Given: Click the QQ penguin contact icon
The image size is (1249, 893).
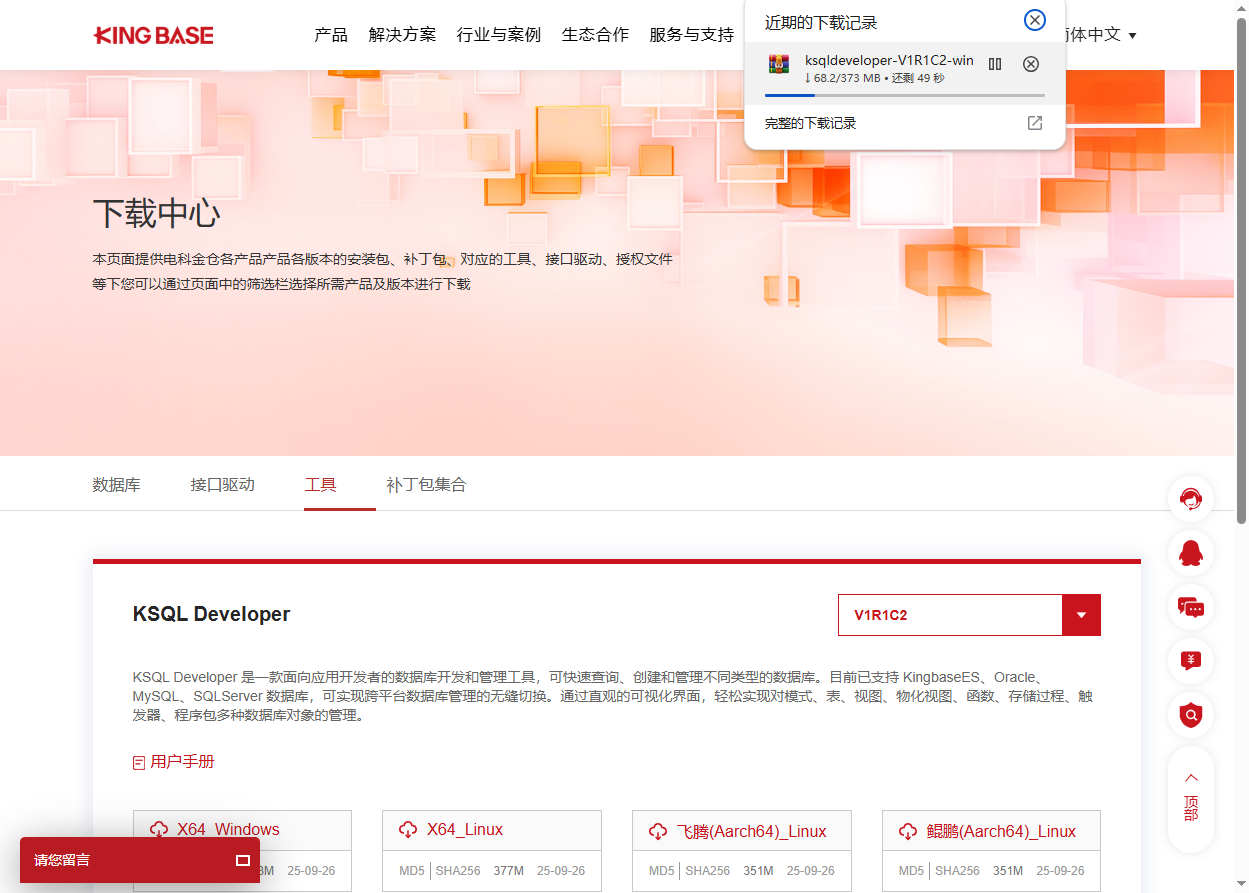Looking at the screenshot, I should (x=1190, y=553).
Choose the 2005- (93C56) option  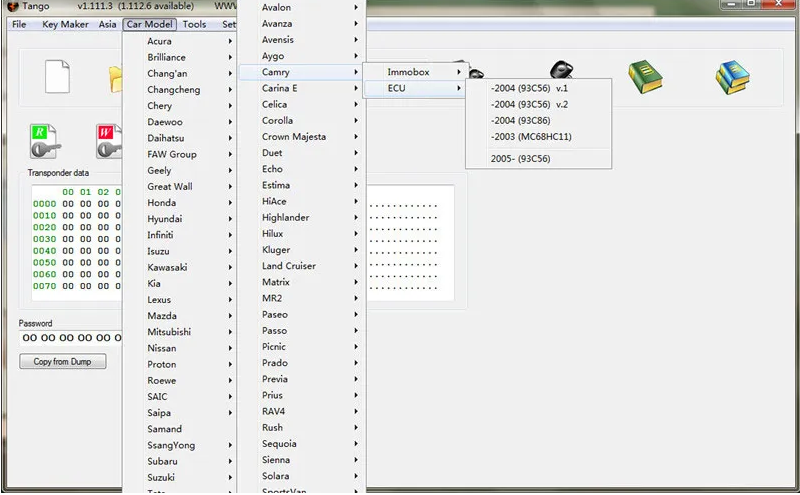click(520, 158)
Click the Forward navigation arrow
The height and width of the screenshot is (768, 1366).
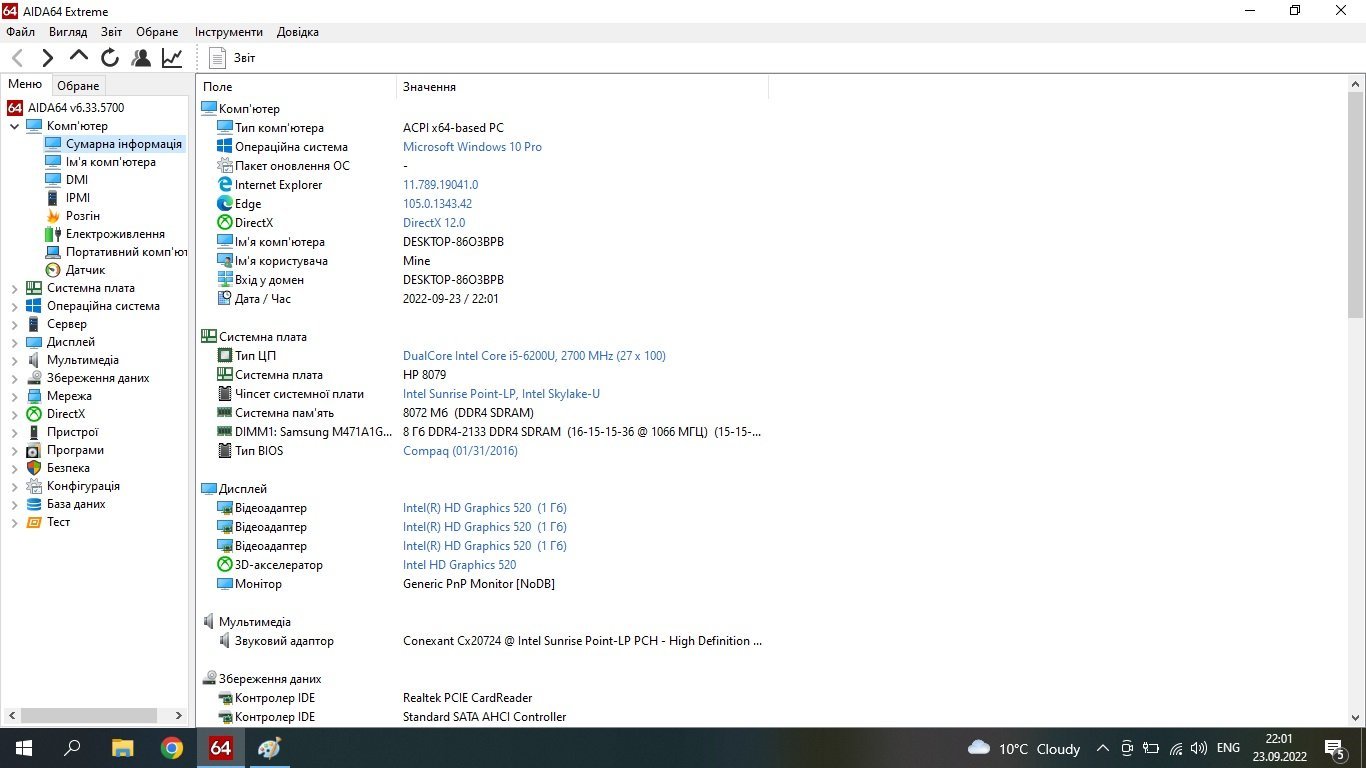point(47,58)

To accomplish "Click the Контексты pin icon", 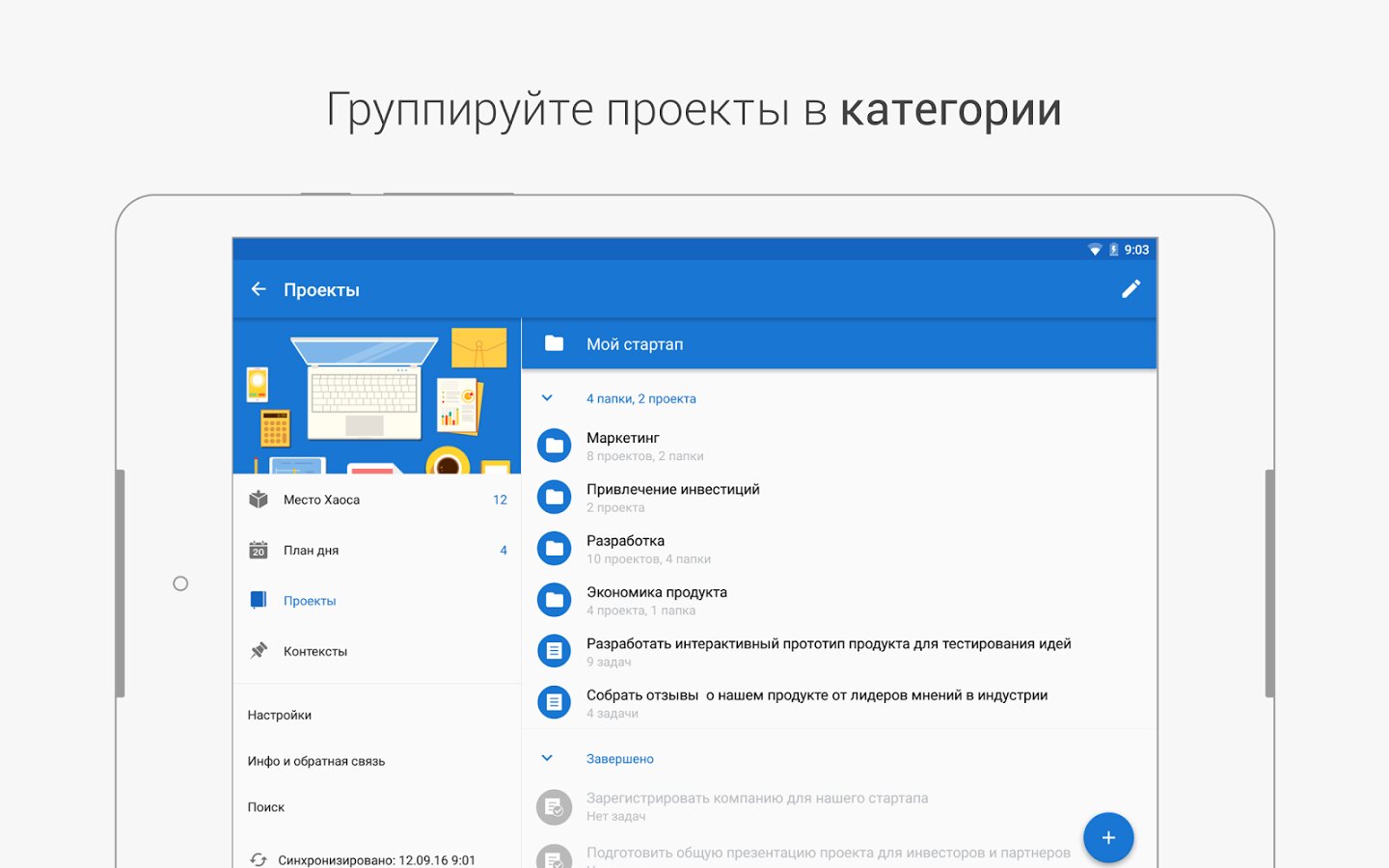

◇ ◇ ◇ ◇ ◇ ◇ ◇

*WORK ITEM*. Find the line with "The height and". Return it and each line after it through the end of the data, exactly, without pictures.

*ANSWER FOR THIS EXERCISE*.
The height and width of the screenshot is (768, 1366).
point(47,58)

To accomplish "Click the Контексты pin icon", 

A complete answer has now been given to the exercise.